I lost count of the obstacles – there was one that I couldn’t master. It was a half wall that required you to push up with your arms and swing your legs over. I tried – but couldn’t achieve it – YET. I climbed up on things, and then slid down. Those things included walls, cargo nets, huge rocks, giant tires, drain culvert pieces…and probably a few more that escape me for the moment. We climbed up hills of soft sand, and picked our way down washouts filled with sticks, logs, rocks, and roots. We slid through mud, waded through water, and crawled through a tunnel filled with mud and water. We walked across telephone poles that were raised up (think balance beam). For those of you that know me, you know that heights are a real challenge for me. I almost bailed on the poles, and Dottie mentioned she didn’t like heights. We helped each other, in turn, across the poles. Amazing! It wasn’t as scary as I thought it was going to be. When she stumbled, I helped her. When I stumbled, she was right there. Time/pace wasn’t at all important. Tackling and conquering the obstacle was the joy.
The volunteers along the route were blessings as well. Their encouragement was sincere, their enthusiasm was contagious, and their smiles were infectious. This was another Grace Lesson – I want to volunteer at an event and be this kind of encourager.
The Grace Lesson that I didn’t expect (actually, there are two) – the first one – was that I was going to meet myself out there. At each obstacle. I realized that each one presented a choice – to tackle and overcome – or simply walk around. My choice. Take the chance or leave it. How strong am I? Easy or hard? (For what it’s worth, I gave up on the choice to stay clean or not at the first mud puddle!) If I could make the choice to do the hard option in this 5k, I can certainly take that skill with me beyond this race. Doesn’t matter who else knows when I take the hard option – what matters is that I know. I don’t have to have experience, or skill to do it. I lost count of the number of things I did today that I’ve never done before, and/or didn’t think I could do. You know what? I. AM. PROUD. OF. MYSELF.
The second unexpected Grace Lesson came on the ride home. Bill, being the wonderful, supportive husband that he is – he drove me and acted as my support/cheerleader/photographer. I was talking (A LOT) about how much I enjoyed the experience. He looked at me thoughtfully and told me that I have spent most of my life trying to do the right thing, please others, and be what I thought was “right” or “good”, do things perfectly. He said that this event was different than that. I allowed myself to try, to not do things perfectly, and allowed myself to enjoy what I was doing. I had to think about that for a bit, and I am amazed (again) at how smart and perceptive he is.
A few other Grace Lessons:
-One of the obstacles was carrying sandbags a short track around a flagpole. I’m guessing they were maybe 15#? Anyway, with one in each hand, I thought about Walter telling me how heavy the gear is that soldiers wear in combat. Those sandbags weren’t even close.
-I am so blessed to have my family’s love and support.

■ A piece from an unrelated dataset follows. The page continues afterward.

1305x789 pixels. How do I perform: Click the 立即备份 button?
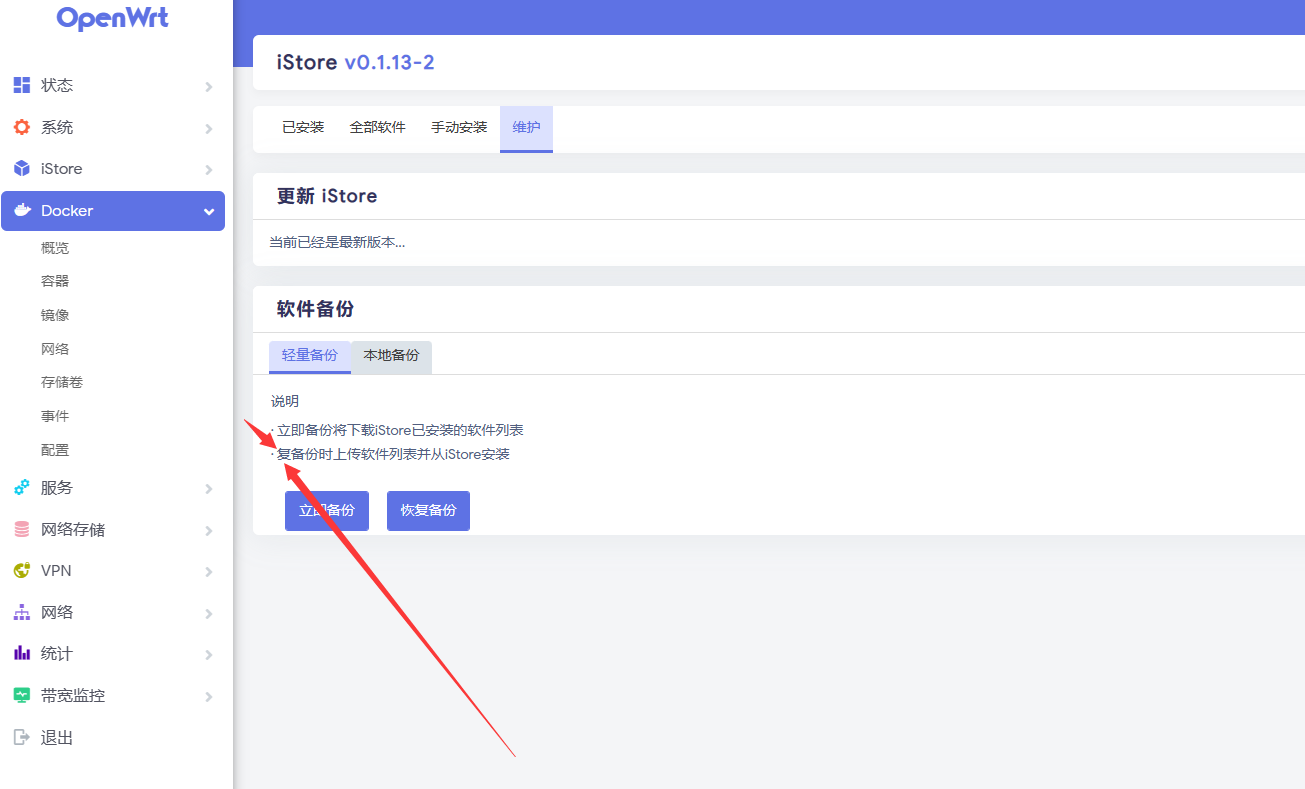(327, 510)
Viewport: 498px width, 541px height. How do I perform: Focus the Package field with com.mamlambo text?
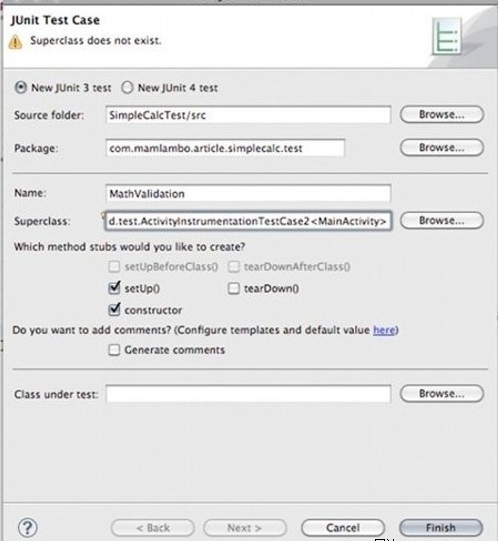(x=225, y=148)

They listen and tolerate my ramblings and joys.
-I am stronger and more capable than I realize.
-Listen to stories from other people – so much to learn and appreciate.
-BBQ pork nachos from Sparks BBQ and Gatorade are amazing race food!
As I mentioned, the race today was to raise awareness about veteran suicide. There was a strong emphasis on “no person left behind”.
Statistics presented today at the event were that 22 veterans a day commit suicide. We were all encouraged to participate in a “22 Push” at the end of the awards ceremony. There were very few people on the event grounds that were not on the ground doing 22 push-ups. The event was closed by reading a list of local veterans that were victims of suicide, and then Taps.
The Grace Lesson here is a no-brainer. Look around, be aware – reach out your hand and encourage someone. Listen to their story. Everyone should have at least a couple “someones” to reach out to – or have those “someones” reach out to them. These men and women protected our freedom – let’s protect them.
Bling Grace Lesson – there were no finisher medals for this race. The top 3 finishers in each of 4 categories received medals. This one wasn’t about the bling that you wear around your neck. This one was about the bling in your heart – about learning what you are capable of, and how you can reach beyond yourself. This just might be my most favorite bling I have in my collection!